Battle of the Planets is finally on DVD as well, and as fans know the japanese version of the show was much different than the American series, with it’s 7-ZARK-7 introductions and altered plots. Fortunately, that show has been restored to its original form on DVD. I’m not sure just how different the japanese version of Voltron was from what we saw as children, but as yet I’ve never had the opportunity to find out.

Don’t get me wrong, I’m glad we can get this series on DVD, presented in remastered form and with a cool tin for each lion (so I guess there were 5 seasons) but I really don’t think I can sit through them. If I’m wrong, if some of you out there know I just need to hang in there and that there is a story arc I’ll appreciate, please respond in a comment to this posting. But for now, I’d say that it’s a series best left in my memories, when a giant robot weilding a sword was enough to peak my imagination.

TRANS-FORMERS THE MOVIE, on the other hand, has a lot more to offer — in both actual content and in the updated DVD release… I spoke to EG Editor Eros Welker while I was watching the film and he laughed, which surprised me (especially since he just posted excitedly about the D&D series coming to DVD).

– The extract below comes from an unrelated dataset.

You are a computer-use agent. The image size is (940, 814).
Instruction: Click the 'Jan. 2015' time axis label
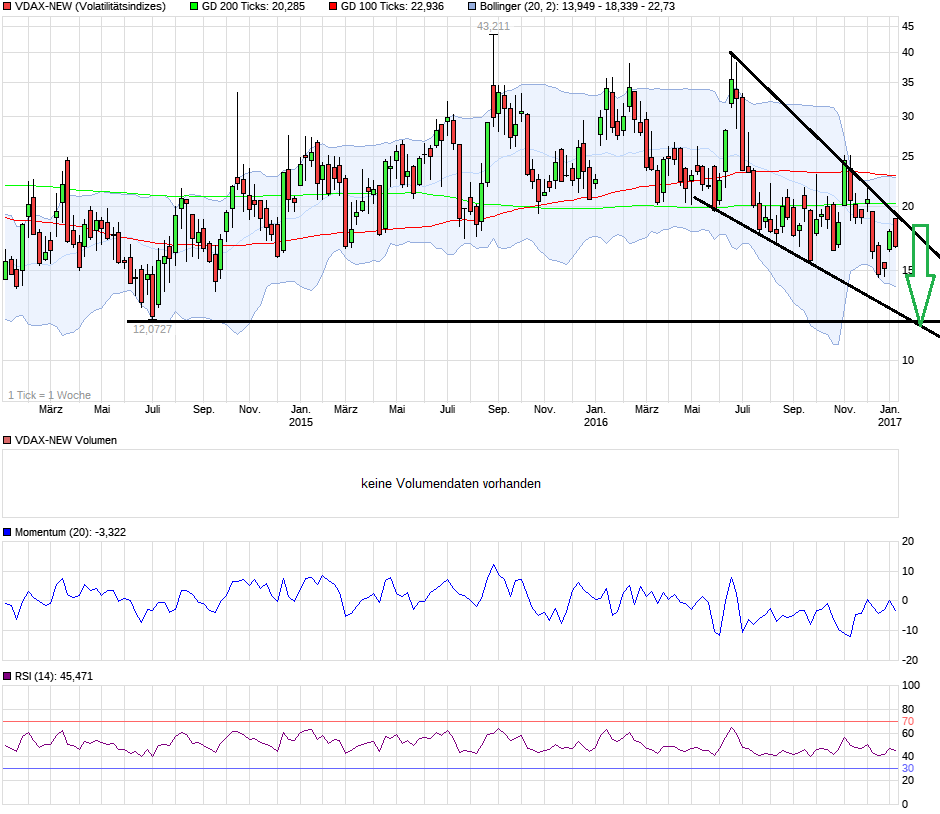point(300,415)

I’d actually never seen this movie as a kid, but I had friends that were devoted to it. Growing up, I’ve heard people talk about it, and mention the soundtrack album. I never really understood what all the hype was about. Finally Geoff Johns sat me down and put the movie on one night. We only got through half of it due to the late hour, but I was intrigued enough to snatch it the day of its DVD release.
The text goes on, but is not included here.